A difficult 23.11 nixos upgrade story

2024-02-06 - Debugging, diffing configurations, reading change logs
Tag: nixos


Back in December I upgraded my nixos servers from the 23.05 release to 23.11. I had to debug a strange issue where my servers were no longer reachable after rebooting the new version.

The problem

I am using LUKS encryption for the root filesystem, and am used to the comfort of unlocking the partition thanks to an SSH server embedded in the initrd. This setup has the security flaw that the initrd could be replaced by a malicious party, but this is not something I am concerned about for personal stuff so please ignore it.

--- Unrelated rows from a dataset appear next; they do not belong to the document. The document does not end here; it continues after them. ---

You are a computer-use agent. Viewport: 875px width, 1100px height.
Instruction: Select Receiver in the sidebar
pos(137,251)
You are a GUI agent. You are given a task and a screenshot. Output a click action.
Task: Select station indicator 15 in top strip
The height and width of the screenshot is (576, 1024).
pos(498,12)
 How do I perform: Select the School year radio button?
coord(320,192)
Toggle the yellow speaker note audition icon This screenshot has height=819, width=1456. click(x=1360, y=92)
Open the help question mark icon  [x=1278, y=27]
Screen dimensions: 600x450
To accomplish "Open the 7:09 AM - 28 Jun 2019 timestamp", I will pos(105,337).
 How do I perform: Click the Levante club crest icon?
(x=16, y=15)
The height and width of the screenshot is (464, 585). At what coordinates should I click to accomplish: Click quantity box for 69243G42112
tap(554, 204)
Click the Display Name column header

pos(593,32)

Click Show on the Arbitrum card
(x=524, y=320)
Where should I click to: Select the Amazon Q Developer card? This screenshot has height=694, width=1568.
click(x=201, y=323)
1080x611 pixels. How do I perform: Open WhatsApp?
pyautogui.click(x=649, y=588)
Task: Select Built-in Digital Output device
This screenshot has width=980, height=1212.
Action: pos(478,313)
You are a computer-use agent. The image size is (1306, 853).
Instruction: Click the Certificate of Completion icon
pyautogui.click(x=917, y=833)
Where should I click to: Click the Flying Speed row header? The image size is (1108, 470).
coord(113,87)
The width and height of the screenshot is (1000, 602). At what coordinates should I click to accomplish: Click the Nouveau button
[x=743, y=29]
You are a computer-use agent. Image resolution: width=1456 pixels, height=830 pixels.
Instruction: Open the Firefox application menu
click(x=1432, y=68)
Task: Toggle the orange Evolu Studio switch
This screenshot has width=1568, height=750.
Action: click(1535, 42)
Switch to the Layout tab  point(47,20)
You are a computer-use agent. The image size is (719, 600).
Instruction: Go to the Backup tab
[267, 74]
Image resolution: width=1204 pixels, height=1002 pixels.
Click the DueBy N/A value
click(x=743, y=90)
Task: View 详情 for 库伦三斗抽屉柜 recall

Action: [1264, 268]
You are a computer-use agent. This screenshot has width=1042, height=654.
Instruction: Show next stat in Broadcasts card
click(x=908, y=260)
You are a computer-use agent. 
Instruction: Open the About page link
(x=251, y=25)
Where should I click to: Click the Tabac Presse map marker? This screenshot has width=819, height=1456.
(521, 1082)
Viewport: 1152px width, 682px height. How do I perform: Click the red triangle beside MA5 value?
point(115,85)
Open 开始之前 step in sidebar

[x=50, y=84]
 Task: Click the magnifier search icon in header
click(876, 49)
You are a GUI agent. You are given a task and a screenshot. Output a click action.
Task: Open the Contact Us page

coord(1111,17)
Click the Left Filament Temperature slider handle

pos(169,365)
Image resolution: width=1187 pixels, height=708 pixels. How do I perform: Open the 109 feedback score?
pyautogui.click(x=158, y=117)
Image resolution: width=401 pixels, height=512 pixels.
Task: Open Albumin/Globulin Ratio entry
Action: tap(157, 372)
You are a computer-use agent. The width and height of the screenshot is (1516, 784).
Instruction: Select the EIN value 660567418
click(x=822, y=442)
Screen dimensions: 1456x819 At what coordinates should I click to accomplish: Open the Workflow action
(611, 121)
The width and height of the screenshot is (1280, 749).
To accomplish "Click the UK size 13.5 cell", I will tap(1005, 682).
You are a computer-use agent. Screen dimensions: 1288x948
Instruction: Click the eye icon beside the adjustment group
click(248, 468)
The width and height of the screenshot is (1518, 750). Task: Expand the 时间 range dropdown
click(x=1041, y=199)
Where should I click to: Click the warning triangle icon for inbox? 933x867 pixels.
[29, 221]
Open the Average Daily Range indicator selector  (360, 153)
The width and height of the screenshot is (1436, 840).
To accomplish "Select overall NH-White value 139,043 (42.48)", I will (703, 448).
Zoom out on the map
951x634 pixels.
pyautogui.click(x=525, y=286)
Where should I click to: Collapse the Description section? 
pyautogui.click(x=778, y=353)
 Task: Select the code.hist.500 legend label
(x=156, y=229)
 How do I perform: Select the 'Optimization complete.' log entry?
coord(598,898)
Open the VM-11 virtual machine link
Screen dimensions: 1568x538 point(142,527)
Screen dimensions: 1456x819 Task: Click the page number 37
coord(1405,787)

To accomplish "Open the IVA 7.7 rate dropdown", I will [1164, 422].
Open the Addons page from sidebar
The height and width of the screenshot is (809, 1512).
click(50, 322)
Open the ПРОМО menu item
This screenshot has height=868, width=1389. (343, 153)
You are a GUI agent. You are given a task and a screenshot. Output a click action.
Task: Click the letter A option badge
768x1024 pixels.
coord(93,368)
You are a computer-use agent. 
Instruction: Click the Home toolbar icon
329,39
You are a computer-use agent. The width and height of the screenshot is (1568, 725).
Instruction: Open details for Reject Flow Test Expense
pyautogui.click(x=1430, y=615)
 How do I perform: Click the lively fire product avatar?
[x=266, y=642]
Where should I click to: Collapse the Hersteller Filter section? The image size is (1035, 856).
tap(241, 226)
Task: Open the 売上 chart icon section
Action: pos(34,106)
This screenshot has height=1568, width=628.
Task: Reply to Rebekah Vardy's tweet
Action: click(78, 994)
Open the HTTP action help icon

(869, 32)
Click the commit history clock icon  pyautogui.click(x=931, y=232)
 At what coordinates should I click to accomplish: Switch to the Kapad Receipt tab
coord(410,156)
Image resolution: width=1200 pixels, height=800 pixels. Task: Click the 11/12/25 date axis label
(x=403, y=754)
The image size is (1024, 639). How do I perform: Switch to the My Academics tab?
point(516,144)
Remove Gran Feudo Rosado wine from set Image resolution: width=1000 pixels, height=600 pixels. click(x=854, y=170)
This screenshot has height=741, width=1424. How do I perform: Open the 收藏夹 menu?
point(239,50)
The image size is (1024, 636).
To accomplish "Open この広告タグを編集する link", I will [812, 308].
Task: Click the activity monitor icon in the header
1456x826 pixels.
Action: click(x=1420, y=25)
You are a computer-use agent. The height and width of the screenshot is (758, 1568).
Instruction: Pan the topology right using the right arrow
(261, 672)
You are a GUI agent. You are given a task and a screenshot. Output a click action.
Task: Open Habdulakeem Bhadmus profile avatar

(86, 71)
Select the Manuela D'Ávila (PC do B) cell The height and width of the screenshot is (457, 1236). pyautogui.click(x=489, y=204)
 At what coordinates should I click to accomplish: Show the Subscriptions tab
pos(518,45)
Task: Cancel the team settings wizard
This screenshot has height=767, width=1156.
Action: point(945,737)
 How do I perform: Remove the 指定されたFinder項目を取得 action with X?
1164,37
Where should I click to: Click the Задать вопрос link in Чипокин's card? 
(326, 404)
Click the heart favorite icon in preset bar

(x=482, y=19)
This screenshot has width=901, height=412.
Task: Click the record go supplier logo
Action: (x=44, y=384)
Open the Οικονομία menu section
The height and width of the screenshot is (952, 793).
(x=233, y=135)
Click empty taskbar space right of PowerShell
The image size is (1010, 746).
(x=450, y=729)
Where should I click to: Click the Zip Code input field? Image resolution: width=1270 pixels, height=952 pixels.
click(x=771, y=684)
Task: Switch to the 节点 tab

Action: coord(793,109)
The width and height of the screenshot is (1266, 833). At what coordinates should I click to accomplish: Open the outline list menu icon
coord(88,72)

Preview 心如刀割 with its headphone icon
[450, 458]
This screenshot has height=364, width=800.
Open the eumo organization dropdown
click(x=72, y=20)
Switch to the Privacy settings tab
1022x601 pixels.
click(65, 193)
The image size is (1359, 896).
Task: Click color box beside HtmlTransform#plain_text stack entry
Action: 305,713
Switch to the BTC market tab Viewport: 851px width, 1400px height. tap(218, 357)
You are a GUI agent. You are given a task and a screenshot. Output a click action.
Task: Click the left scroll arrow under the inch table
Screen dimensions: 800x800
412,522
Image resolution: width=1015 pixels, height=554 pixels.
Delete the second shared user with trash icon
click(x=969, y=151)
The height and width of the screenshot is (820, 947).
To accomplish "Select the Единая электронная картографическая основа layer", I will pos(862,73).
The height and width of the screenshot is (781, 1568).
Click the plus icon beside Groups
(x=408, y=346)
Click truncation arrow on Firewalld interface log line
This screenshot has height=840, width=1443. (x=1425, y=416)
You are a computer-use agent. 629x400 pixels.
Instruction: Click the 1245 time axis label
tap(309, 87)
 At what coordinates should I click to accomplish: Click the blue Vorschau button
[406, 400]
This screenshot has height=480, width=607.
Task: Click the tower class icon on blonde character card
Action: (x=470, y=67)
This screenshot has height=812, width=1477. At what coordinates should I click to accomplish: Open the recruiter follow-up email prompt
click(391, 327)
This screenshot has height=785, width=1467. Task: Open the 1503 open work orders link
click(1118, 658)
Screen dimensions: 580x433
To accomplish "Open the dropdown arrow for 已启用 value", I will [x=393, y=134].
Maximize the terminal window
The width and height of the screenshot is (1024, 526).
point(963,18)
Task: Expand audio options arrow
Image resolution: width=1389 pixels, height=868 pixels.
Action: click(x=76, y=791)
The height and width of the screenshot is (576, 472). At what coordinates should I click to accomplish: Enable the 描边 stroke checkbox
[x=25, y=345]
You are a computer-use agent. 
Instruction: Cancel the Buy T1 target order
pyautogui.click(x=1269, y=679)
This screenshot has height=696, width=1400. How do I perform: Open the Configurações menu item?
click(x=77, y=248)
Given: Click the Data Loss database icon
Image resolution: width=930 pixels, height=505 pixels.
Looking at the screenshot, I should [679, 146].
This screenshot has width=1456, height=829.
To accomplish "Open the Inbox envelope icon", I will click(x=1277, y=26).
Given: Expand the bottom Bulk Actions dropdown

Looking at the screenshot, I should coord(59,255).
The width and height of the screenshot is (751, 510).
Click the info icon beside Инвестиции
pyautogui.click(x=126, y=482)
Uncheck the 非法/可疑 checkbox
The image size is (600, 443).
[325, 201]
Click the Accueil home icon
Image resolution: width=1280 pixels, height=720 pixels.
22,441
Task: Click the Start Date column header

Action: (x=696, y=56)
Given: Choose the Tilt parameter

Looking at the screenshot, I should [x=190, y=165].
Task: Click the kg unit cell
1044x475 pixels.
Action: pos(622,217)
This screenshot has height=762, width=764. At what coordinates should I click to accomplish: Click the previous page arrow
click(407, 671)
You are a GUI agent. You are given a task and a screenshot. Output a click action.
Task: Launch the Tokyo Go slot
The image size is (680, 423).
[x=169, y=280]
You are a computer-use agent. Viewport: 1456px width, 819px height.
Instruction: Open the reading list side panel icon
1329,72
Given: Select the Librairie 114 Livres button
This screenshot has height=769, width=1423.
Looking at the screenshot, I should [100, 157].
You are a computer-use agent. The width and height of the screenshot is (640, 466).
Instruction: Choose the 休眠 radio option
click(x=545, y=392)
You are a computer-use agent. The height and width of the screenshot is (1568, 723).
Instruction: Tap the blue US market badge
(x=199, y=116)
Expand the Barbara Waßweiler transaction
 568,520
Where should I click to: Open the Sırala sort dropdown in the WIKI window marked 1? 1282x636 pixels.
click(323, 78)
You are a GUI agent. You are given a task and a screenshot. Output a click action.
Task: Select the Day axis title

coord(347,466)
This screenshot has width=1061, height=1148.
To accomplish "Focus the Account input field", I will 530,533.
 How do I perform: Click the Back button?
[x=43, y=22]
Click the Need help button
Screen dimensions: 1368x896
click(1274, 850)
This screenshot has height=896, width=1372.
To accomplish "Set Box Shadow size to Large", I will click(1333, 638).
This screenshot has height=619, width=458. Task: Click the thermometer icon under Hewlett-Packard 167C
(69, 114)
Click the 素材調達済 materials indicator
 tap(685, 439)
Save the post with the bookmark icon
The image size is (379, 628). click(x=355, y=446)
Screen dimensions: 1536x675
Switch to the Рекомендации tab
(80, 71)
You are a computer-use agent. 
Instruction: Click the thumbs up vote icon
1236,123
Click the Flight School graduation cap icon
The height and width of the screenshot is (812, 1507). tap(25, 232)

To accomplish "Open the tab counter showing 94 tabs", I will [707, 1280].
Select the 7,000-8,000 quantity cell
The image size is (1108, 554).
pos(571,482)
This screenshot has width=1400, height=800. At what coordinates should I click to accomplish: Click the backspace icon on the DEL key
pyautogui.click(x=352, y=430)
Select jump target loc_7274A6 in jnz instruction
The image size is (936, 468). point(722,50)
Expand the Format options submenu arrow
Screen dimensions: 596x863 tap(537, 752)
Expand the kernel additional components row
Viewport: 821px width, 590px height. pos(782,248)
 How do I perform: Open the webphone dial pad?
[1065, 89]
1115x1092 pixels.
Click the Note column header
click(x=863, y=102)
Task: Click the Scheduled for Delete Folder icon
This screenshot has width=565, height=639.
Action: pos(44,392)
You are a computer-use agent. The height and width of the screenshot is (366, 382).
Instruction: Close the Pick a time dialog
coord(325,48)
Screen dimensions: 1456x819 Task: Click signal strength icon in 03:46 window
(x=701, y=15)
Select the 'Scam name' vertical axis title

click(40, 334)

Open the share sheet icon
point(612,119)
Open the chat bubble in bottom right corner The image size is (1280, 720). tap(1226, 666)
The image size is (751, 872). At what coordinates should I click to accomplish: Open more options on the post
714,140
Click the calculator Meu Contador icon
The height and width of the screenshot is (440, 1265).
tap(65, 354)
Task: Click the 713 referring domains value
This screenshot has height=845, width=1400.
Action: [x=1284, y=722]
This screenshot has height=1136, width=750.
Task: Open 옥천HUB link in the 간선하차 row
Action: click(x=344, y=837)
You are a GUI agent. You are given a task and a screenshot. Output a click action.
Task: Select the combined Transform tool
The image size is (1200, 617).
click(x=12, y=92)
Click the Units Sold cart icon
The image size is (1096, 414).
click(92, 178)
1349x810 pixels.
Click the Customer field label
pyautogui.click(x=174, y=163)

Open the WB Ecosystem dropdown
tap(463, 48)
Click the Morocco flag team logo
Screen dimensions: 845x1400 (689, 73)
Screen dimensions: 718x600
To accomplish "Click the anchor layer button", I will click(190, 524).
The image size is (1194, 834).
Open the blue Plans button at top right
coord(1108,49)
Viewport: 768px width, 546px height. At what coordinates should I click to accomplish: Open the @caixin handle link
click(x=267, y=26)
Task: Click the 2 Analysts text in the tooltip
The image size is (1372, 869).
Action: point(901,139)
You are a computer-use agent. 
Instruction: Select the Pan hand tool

The following configuration made it work on nixos 23.05:

{ config, pkgs, ... }:
        boot.initrd.network = {
                enable = true;
                ssh = {
                        enable = true;
                        port = 22;
                        authorizedKeys = [ "ssh-ed25519 AAAAC3NzaC1lZDI1NTE5AABCDLOJV3913FRYgCVA2plFB8W8sF9LfbzXZOrxqaOrrwco" ];
                        hostKeys = [ "/etc/ssh/ssh_host_rsa_key" "/etc/ssh/ssh_host_ed25519_key" ];

What happened

Being a good sysadmin I read the release notes and caught:

The boot.initrd.network.udhcp.enable option allows control over DHCP during Stage 1 regardless of what networking.useDHCP is set to.

I thought nothing of it… But I should have!

Behind this message is the fact that if you did not set networking.useDHCP = true; globally, your initrd in nixos 23.11 will no longer do a DHCP lookup. This is a behavioral change I find baffling because it worked perfectly in 23.05! My configuration used DHCP but set explicitly on the interfaces that need it, not globally. As a networking engineer I loathe useless traffic on my networks, this includes DHCP requests for devices that do not need it.

Nixos 23.11 needs a boot.initrd.network.udhcpc.enable = true; in order to boot correctly again. Finding this new setting was not too hard - a few minutes of head scratching and intuition did the trick - but as usual I am on the lookout for a learning opportunity.

Configuration diffs

The first thing I looked for is a way to diff between two nixos configurations. I ended up disappointed because I did not find a way to do it neither easily nor exhaustively! There are quite advanced things for nix itself, but for nixos it is quite terse.

The most advanced thing I managed is to have a diff between configurations that were activated on the same machine: diff on just the build server does not work, this needs to happen on the machine where the configuration is deployed live.

The nixos diffs I managed are limited to installed packages or installed files and their size changes, nothing seems to allow me to dive into what is inside the initrd.

nix --extra-experimental-features nix-command profile diff-closures --profile /nix/var/nix/profiles/system


This upgrade experience did not inspire a lot of confidence in me. Nixos is a great project and I wholeheartedly thank all its contributors for their efforts and dedication, but as a sysadmin this is not the kind of defaults that I ever want to see change silently.

I still think nixos has great potential and deserves more recognition.